» **What is being asked**:
Could you print exactly the lines of the listing below, starting at the line that has "Cookies (299, 1008)" and ending at the line that has "Crafts With Juice Lids (311, 1036)", and only those lines?

*** Opening of Stored data ***

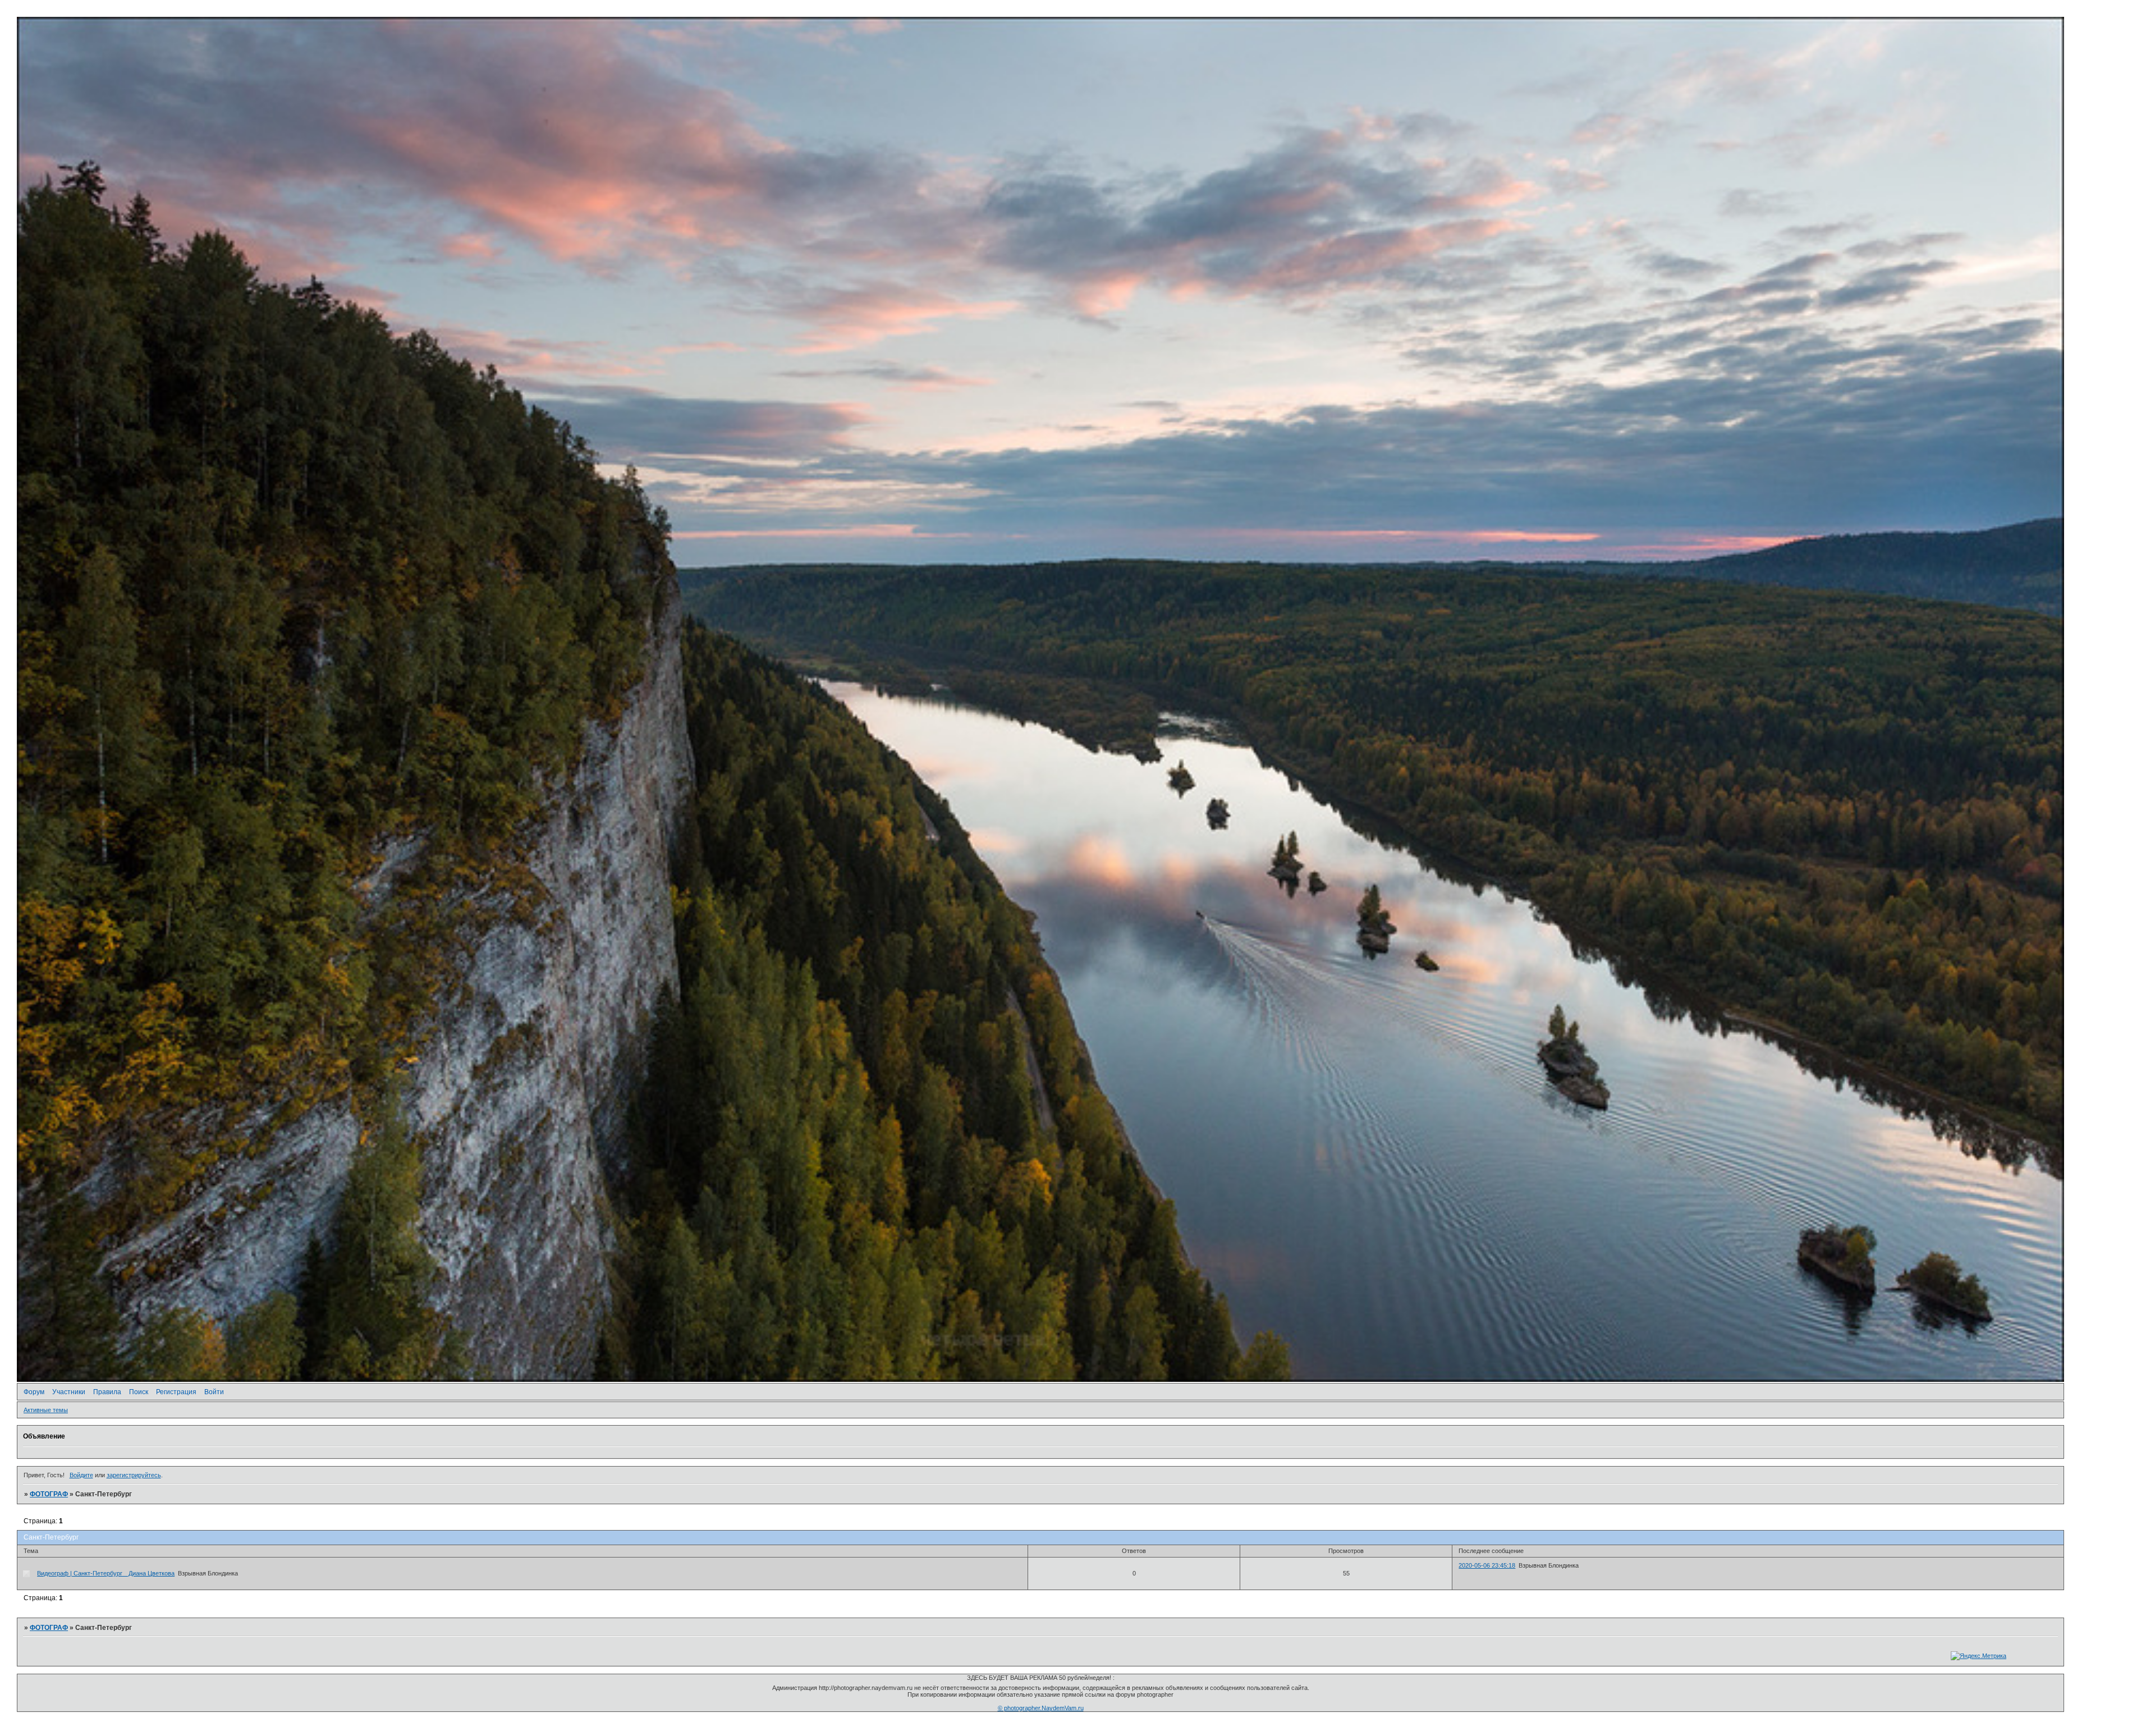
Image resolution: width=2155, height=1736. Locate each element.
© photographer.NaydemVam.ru (1041, 1708)
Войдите (81, 1475)
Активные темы (46, 1410)
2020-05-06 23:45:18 (1487, 1565)
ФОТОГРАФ (49, 1494)
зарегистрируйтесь (134, 1475)
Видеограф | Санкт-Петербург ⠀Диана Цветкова (106, 1573)
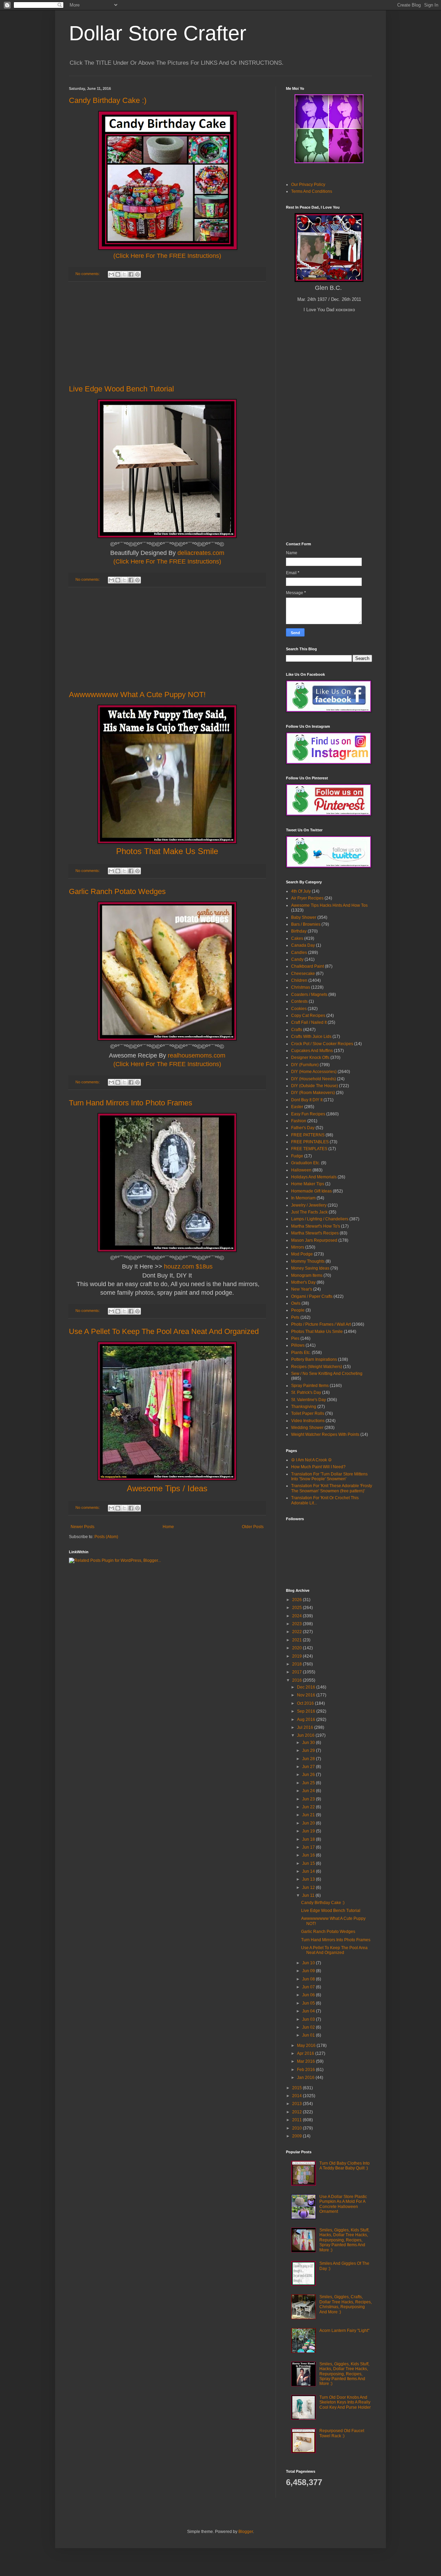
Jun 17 (309, 1847)
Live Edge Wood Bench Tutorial (121, 389)
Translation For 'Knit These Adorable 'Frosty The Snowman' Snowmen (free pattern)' (331, 1488)
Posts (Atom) (106, 1536)
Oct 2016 (306, 1703)
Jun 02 (309, 2027)
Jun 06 (309, 1995)
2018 (297, 1664)
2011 (297, 2119)
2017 (297, 1672)
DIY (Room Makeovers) (313, 1092)
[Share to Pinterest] (137, 274)
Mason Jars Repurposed (314, 1240)
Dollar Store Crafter (157, 33)
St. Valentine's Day (308, 1399)
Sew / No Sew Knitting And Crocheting (326, 1373)
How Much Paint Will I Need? (318, 1466)
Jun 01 (309, 2035)
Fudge (297, 1156)
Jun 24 (309, 1790)
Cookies (299, 1008)
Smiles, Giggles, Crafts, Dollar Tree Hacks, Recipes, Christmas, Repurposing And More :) (345, 2304)
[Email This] (111, 274)
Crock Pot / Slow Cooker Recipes (322, 1043)
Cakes (297, 938)
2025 (297, 1607)
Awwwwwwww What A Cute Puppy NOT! (137, 694)
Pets (295, 1317)
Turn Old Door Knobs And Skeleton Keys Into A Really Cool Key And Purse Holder (345, 2402)
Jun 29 (309, 1750)
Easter (297, 1106)
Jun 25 (309, 1782)
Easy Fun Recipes (308, 1114)
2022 (297, 1631)
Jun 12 (309, 1887)
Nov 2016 (306, 1695)
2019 (297, 1656)
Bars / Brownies (305, 924)
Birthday (299, 931)
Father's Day (303, 1127)
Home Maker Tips (307, 1183)
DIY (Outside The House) (314, 1085)
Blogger (245, 2531)
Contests (299, 1001)
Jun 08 (309, 1979)
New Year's (301, 1289)
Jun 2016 (306, 1735)
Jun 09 (309, 1970)
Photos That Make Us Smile (317, 1331)
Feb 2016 (306, 2069)
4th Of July (301, 891)
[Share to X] (124, 274)
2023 (297, 1623)
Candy (297, 959)
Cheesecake (303, 973)
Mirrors (297, 1247)
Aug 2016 (306, 1719)
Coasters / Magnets (309, 994)
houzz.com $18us (188, 1266)
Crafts (296, 1029)
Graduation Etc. (305, 1162)
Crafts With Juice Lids (311, 1036)
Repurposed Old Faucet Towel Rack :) (341, 2433)
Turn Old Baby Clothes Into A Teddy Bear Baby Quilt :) (344, 2165)
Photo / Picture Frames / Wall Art (321, 1324)
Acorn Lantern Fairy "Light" (344, 2330)
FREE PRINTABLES (310, 1141)
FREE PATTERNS (308, 1135)
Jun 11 (309, 1895)
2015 (297, 2087)
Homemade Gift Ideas (311, 1191)
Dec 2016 (306, 1687)
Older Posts (253, 1526)
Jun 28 (309, 1758)
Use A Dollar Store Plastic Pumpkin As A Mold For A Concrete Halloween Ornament (343, 2204)
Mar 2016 (306, 2061)
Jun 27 (309, 1766)
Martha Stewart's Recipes (315, 1233)
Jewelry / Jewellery (309, 1205)
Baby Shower (303, 917)
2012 (297, 2112)
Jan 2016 (306, 2077)
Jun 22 (309, 1807)
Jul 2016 (305, 1727)
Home (168, 1526)
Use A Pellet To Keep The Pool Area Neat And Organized (164, 1331)
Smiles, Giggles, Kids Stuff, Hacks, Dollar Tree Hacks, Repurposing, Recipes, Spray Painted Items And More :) (344, 2240)
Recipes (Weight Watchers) (316, 1366)
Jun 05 (309, 2003)
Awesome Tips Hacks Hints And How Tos (329, 905)
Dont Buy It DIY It (306, 1099)
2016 (297, 1680)
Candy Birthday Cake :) (107, 100)
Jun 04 (309, 2011)
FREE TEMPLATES (309, 1148)
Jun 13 (309, 1879)
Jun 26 (309, 1774)
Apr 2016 (306, 2053)
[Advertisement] (167, 333)
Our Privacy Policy (308, 184)
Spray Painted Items (310, 1385)
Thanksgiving (303, 1406)
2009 (297, 2136)
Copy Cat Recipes (308, 1015)
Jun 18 (309, 1839)
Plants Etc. (301, 1352)
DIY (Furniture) (305, 1064)
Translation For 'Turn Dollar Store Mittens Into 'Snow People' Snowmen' (329, 1476)
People (298, 1310)
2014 (297, 2095)
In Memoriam (303, 1198)
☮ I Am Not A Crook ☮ (311, 1460)
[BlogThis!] (117, 274)
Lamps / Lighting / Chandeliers (319, 1219)
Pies (295, 1338)
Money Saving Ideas (310, 1268)
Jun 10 (309, 1962)
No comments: (88, 274)
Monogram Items (306, 1275)
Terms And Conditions (311, 191)
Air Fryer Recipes (307, 898)
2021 (297, 1640)
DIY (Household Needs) (313, 1078)
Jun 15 (309, 1863)
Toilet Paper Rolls (307, 1413)
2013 (297, 2103)
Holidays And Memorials (314, 1177)
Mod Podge (302, 1254)
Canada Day (303, 945)
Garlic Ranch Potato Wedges (117, 891)
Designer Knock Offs (310, 1057)
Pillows (298, 1345)
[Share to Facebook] (130, 274)
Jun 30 (309, 1742)
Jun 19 (309, 1831)
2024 (297, 1615)
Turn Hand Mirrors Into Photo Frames (130, 1102)
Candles (299, 952)
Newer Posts (82, 1526)
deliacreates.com (200, 552)
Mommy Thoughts (308, 1261)
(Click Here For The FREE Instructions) (167, 255)
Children (299, 980)
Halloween (301, 1170)
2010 (297, 2128)
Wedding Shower (307, 1427)
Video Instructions (308, 1420)
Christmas (300, 987)
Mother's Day (303, 1282)
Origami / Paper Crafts (311, 1296)
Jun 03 (309, 2019)
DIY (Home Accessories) (314, 1071)
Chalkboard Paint (307, 966)
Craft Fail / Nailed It (309, 1022)
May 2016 (307, 2045)
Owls (295, 1303)
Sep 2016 (306, 1711)
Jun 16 (309, 1855)
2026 (297, 1599)
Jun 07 (309, 1987)
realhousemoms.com (196, 1055)
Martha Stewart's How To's (315, 1226)
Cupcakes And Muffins (312, 1050)
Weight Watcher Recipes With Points (325, 1434)
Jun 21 (309, 1814)
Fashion (298, 1120)
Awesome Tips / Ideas (167, 1488)
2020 (297, 1648)
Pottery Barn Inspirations (314, 1359)
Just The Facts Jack (309, 1212)
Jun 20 (309, 1823)
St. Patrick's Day (306, 1392)
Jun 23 (309, 1799)
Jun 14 (309, 1871)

*** Close of Stored data ***

» **Worked solution**:
Cookies (299, 1008)
Smiles, Giggles, Crafts, Dollar Tree Hacks, Recipes, Christmas, Repurposing And More :) (345, 2304)
[Email This] (111, 274)
Crock Pot / Slow Cooker Recipes (322, 1043)
Cakes (297, 938)
2025 (297, 1607)
Awwwwwwww What A Cute Puppy NOT! (137, 694)
Pets (295, 1317)
Turn Old Door Knobs And Skeleton Keys Into A Really Cool Key And Purse Holder (345, 2402)
Jun 29 (309, 1750)
Easter (297, 1106)
Jun 25 (309, 1782)
Easy Fun Recipes (308, 1114)
2022 (297, 1631)
Jun 12 (309, 1887)
Nov 2016 (306, 1695)
2019 (297, 1656)
Bars / Brownies (305, 924)
Birthday (299, 931)
Father's Day (303, 1127)
Home Maker Tips (307, 1183)
DIY (Outside The House) (314, 1085)
Blogger (245, 2531)
Contests (299, 1001)
Jun 08 (309, 1979)
New Year's (301, 1289)
Jun 2016 (306, 1735)
Jun 09 (309, 1970)
Photos That Make Us Smile (317, 1331)
Feb 2016 (306, 2069)
4th Of July (301, 891)
[Share to X] (124, 274)
2023 (297, 1623)
Candy (297, 959)
Cheesecake (303, 973)
Mirrors (297, 1247)
Aug 2016 (306, 1719)
Coasters / Magnets (309, 994)
houzz.com $18us (188, 1266)
Crafts (296, 1029)
Graduation Etc. (305, 1162)
Crafts With Juice Lids (311, 1036)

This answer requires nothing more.